Certainly, microalgal cultivation performance for bioproduct yield depends on complex biological, technological, physical, and geographic interactions (Jouannais et al. 2022), which does not always result in being environmentally friendly (Keller et al. 2017). Moreover, local legislation and the energy matrix also dictate microalgal bioproducts’ economic and environmental characteristics. Thus, the path from biomass quality identification to large-scale production is highly uncertain (Jouannais et al. 2022). Experimental data were obtained from the cultivation of the two species in Erlenmeyer flasks, which does not mimic real large-scale cultivation, for example, raceways PBRs. However, biomass productivity (58–133 mg L−1 d−1; Tables 2 and 3) used for this LCA was similar to previously reported for larger cultivation systems using artificial medium and could potentially provide comparable indications: García-González et al. (2005) produced 80 mg L−1 d−1 dry biomass of D. salina in f2 medium in an outdoor 55-L PBR; Kim et al. (2012) obtained 245 mg L−1 d−1 and 109 mg L−1 d−1 cultivating D. salina and Dunaliella sp. in D medium in a 12-L PBR; Zhu and Jiang (2008) produced 71 mg L−1 d−1 cultivating D. salina in an artificial medium in a PBR.
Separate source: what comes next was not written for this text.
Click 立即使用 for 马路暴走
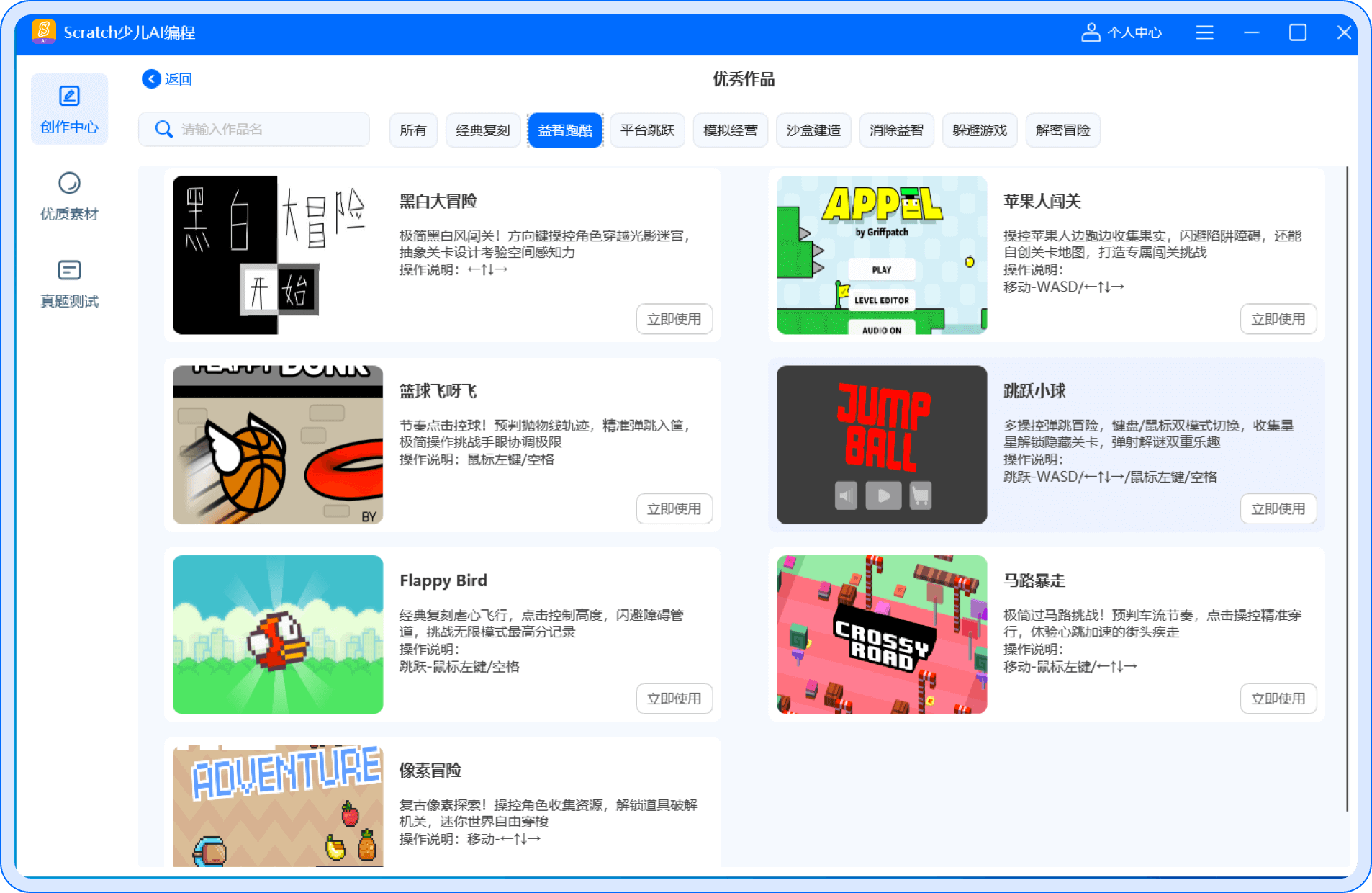The image size is (1372, 893). pos(1278,699)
The data used for this LCA should not be used to calculate absolute impacts for large-scale cultivation of the two evaluated species; however, comparing these LCA results with large-scale production is still valid. The goal was to predict the best scenario regarding the composition of the MJM to produce biomass and bioproducts, which can be safely extrapolated to a large-scale cultivation system. Even if brine from a desalination plant were to be used, the contribution of each category to the total impact and damage score would be similar to the one identified in our proposed scenarios (Supplementary Material, “Damage and impact results” tab).
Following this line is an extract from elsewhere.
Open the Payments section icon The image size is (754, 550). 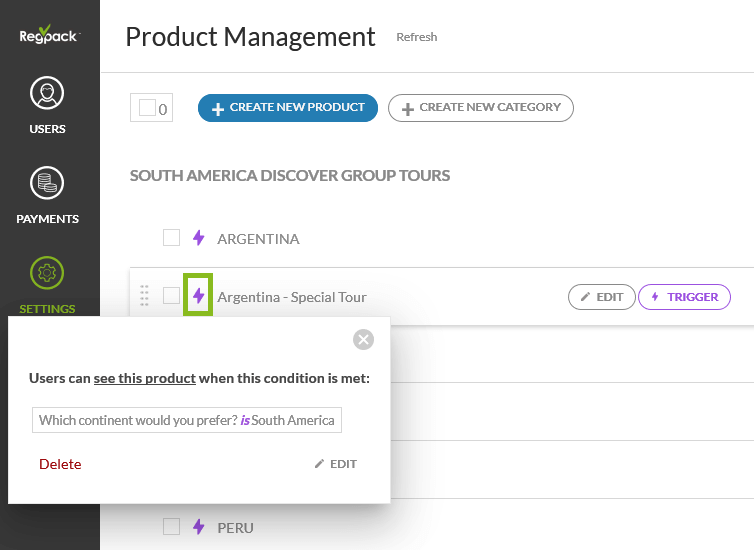pos(47,184)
3.5 Carbon footprint assessment
Global warming has been reported as one of humanity’s biggest problems (Acién Fernández et al. 2012): it has not only environmental impacts (Yoro and Daramola 2020) but also threats to human health and economic dynamics. As carbon dioxide is the main component of greenhouse gases (GHG) (Li et al. 2021), seeking more eco-friendly alternatives is a must to ensure the sustainability of our planet. Yadav et al. (2020) demonstrated through an LCA that the Chlorella vulgaris cultivation step (raceway open pond) was responsible for > 75% of the environmental impact related to GHG emissions. Although microalgae cannot be considered a tool to sequester CO2 as their biomass cannot store it for a long period, they can capture approximately 1.83 g of CO2 per g of biomass (based on a 40% carbon content in DW) (Acién Fernández et al. 2012), making them an important vector in the carbon flow.
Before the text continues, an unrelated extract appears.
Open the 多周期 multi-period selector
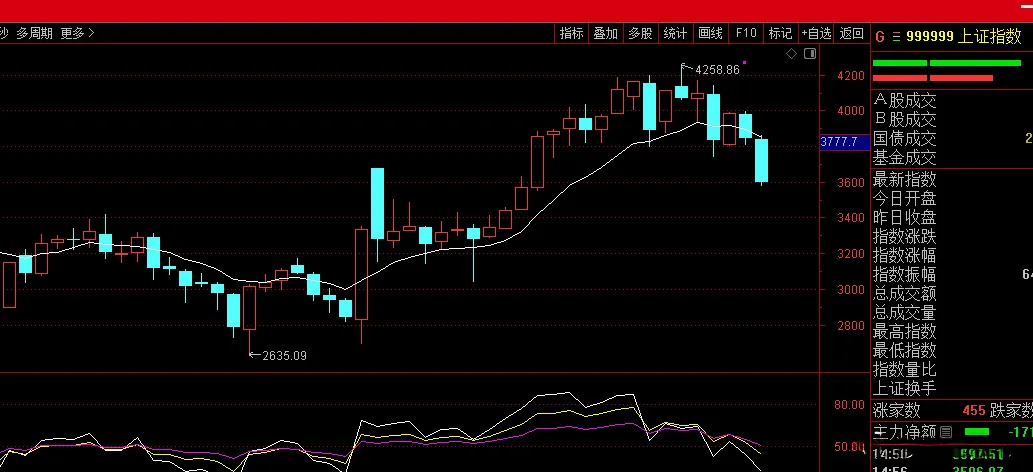Viewport: 1033px width, 472px height. tap(34, 33)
Inorganic carbon as NaHCO3 was used to cultivate both species in our experiments. However, we have demonstrated that D. tertiolecta can grow on atmospheric carbon as efficiently as on NaHCO3 (Celente et al. 2022). Yadav et al. (2020) increased C. vulgaris biomass productivity by almost three times by supplying flue gas (CO2, 10% v/v). Thus, it is possible to assume that the productivity obtained in our experiments could be maintained if CO2 were to replace NaHCO3. Figure 9 shows the CO2-eq emissions concerning the MJM for the cultivation of the two species in different proposed scenarios and the hypothetical fixed CO2 (1.83 g CO2 g microalgal biomass−1 (Acién Fernández et al. 2012)) to obtain the same biomass productivity (Tables 2 and 3), considering that NaHCO3 was to be replaced by atmospheric CO2.
CO2-eq emission from the LCIA and the hypothetical CO2 captured by D. salina and D. tertiolecta for the proposed scenarios
For D. salina, S5 presented negative carbon emissions (Δ = − 12 kg CO2 kg biomass−1; Δ = kg CO2 emitted, kg CO2 captured), while S2 was the farthest (Δ = 207 kg CO2 kg biomass−1). In the case of D. tertiolecta, T4 showed negative CO2-eq emission (Δ = − 54 kg CO2 kg biomass−1), demonstrating the potential of this species for a green economy. It is important to emphasize that our studies did not consider the impacts associated with energy consumption and infrastructure, which would contribute to more CO2 emissions and require further analysis. Pérez-López et al. (2014) demonstrated that electricity contributed to 61% of the GHG potential of H. pluvialis cultivation (considering the Belgium matrix, highly dependent on fossil fuel). Nevertheless, the energy impact directly depends on the supply matrix; thus, using energy from renewable sources can notably decrease the impact (Porcelli et al. 2020).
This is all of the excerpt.